[SOLVED] AMD Vega Frontier: Bad Card or Driver Problem?

aTBkiLT

Commendable
Dec 13, 2016
3
0
1,520
System specs:
Windows 7
Intel 990x 1366 socket
24 GB RAM
1300 watt EVGA PSU (Brand new)
2 Nvidia 1080 TI cards
1 AMD Vega Frontier
Nothing overclocked
CPU and GPU are water cooled, temps well controlled

Nvidia driver 388.0

Windows up to date.

This machine is used primarily for distributed computing (BOINC). I recently upgraded an RX 480 to the Vega Frontier, which I got used. Before upgrading I had a 1080, 1080 Ti and the RX 480. That setup was 100% stable. When I added the Frontier card I also replaced the 1080 with a 1080 Ti. The Nvidia cards are 100% stable.

I have two problems which are probably related. First, I've used either DDU or the AMD driver removal tool before installing new drivers, and I've tried almost all of them that AMD has released in the last year. No driver shows Wattman controls, except for the current 18.Q4.1 which does show the fan control, but nothing else. 3rd party tools like OverdriveNTool and Afterburner show the controls for clocks etc. but don't allow me to change anything. Overdrive gives an message about the function isn't supported by the driver.

The main problem I'm having is under compute load, Vega Frontier locks up the system but doesn't usually give a BSOD. I've let the machine sit idle after a crash for 8 - 9 hours before without it giving a BSOD. The one time it did, the message said the driver was in an infinite loop. If audio is playing it will continue to play normally until it's finished. This may happen in a few minutes or a few hours. When it happens Windows won't see the card unless I power the system down.

I have tried almost every driver released in the last year. I've tried swapping power cables from a 1080 Ti, which has been 100% stable. Since I'd have to tear into the loop to more significant testing, like swapping to another PCIe slot, I was hoping to get an opinion on if it's a Windows 7 problem, driver problem specific to me (perhaps conflict with the Nvidia cards) or a faulty card.
 
Solution
Just in case anyone has a similar problem, I was finally able to get this resolved. I took the block off the card, cleaned it thoroughly and also thoroughly cleaned the PCB. I redid the paste and adjusted the thermal pads. I then tested it in two different systems. It failed in the first one, I found later that one did in fact have a PSU problem (burnt pin in the PSU itself). It's working fine in the third system, so even though I didn't see anything obvious there must have been a bit of corrosion or something causing the problem. As of now the card has been running under 100% load for over 72 hours, no issues.

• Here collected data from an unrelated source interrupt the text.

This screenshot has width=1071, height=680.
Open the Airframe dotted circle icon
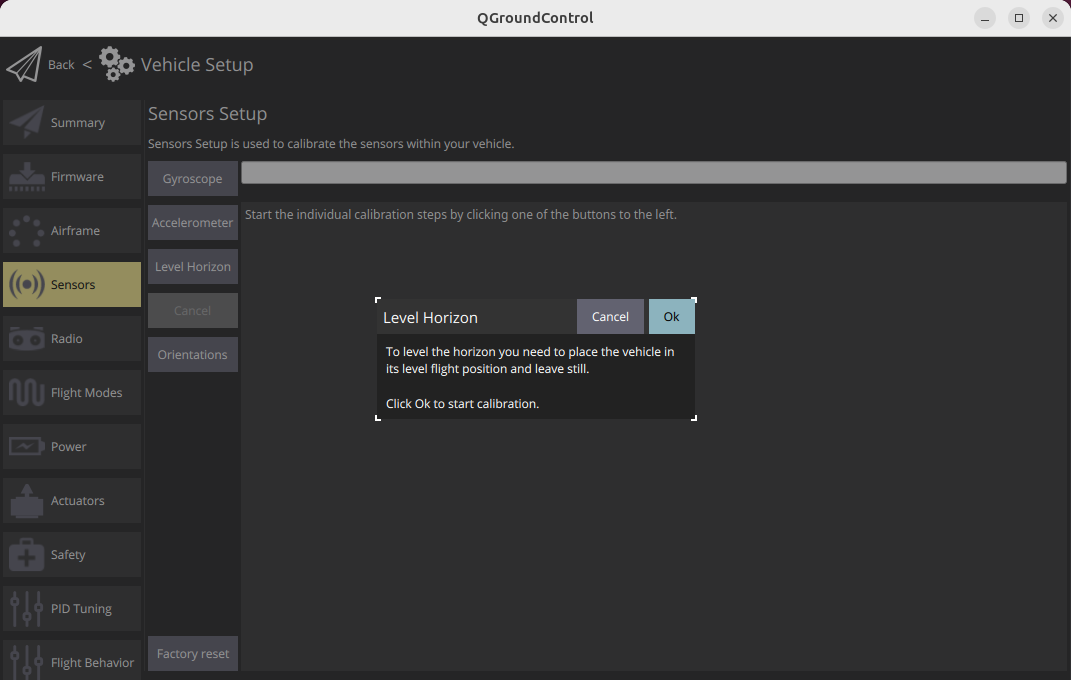pyautogui.click(x=27, y=231)
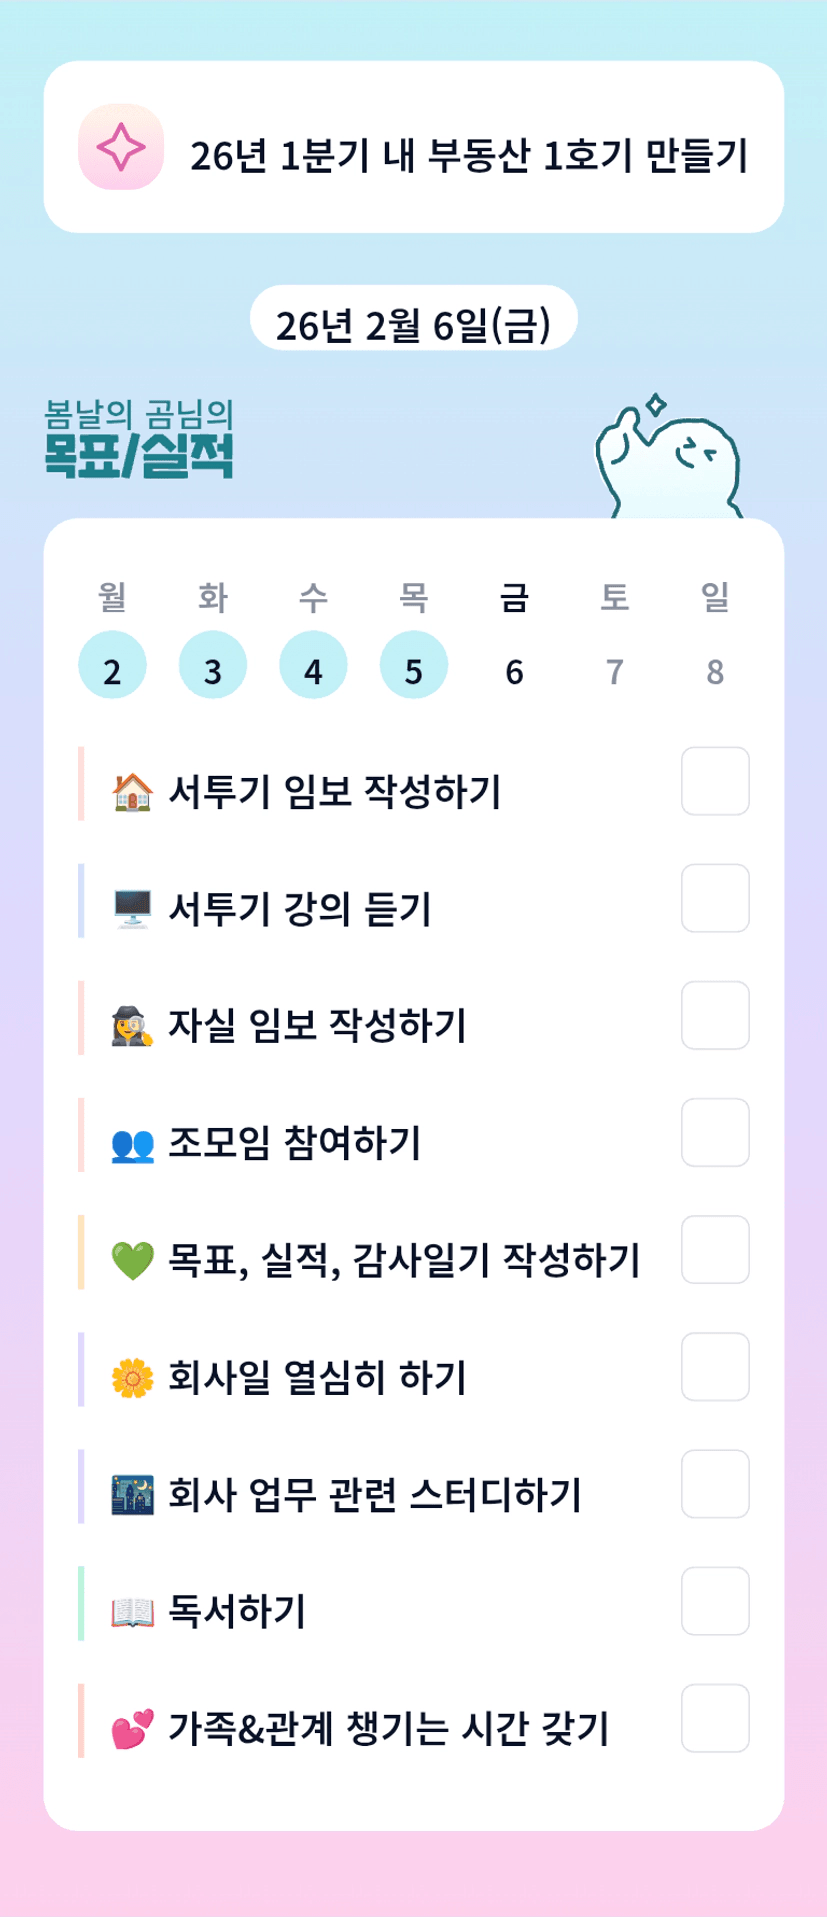Mark 독서하기 as done
827x1917 pixels.
pos(715,1601)
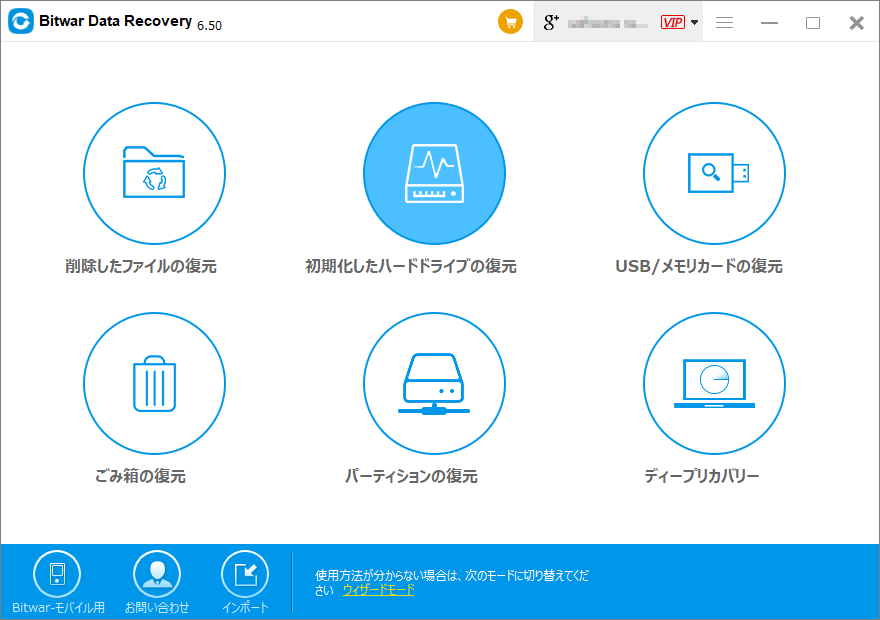Select the Partition Recovery drive icon
The height and width of the screenshot is (620, 880).
(x=434, y=384)

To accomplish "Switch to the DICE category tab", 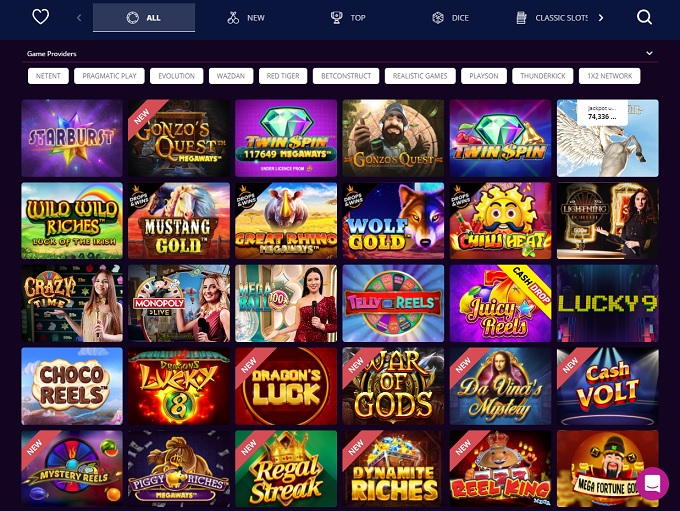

I also finally figured out the Wattman voltage and clock speed control problem. Those features are only available the...

aTBkiLT

Commendable
Dec 13, 2016
3
0
1,520


Agree it sort of looks like a power issue, but I have not run all 3GPUs under load at once. I have run the Vega by itself under load and I don't remember exact numbers but the power draw is definitely less than both Nvidia cards running together. The PSU is hard to reach because of the way my case is, so I tried swapping the power cables from a 1080 Ti to rule out a loose connection or bad cable. Same result, 1080 Ti stable and Vega card locks up. A power problem also doesn't explain why Wattman doesn't show correctly.

I have not removed any card, that would be quite a chore since everything is water cooled. I feel pretty confident this isn't a PSU problem. I have considered pulling both Nvidia cards out and trying the Frontier by itself but that's kind of a nuclear option of last resort. I'd probably put the 480 back in before doing that.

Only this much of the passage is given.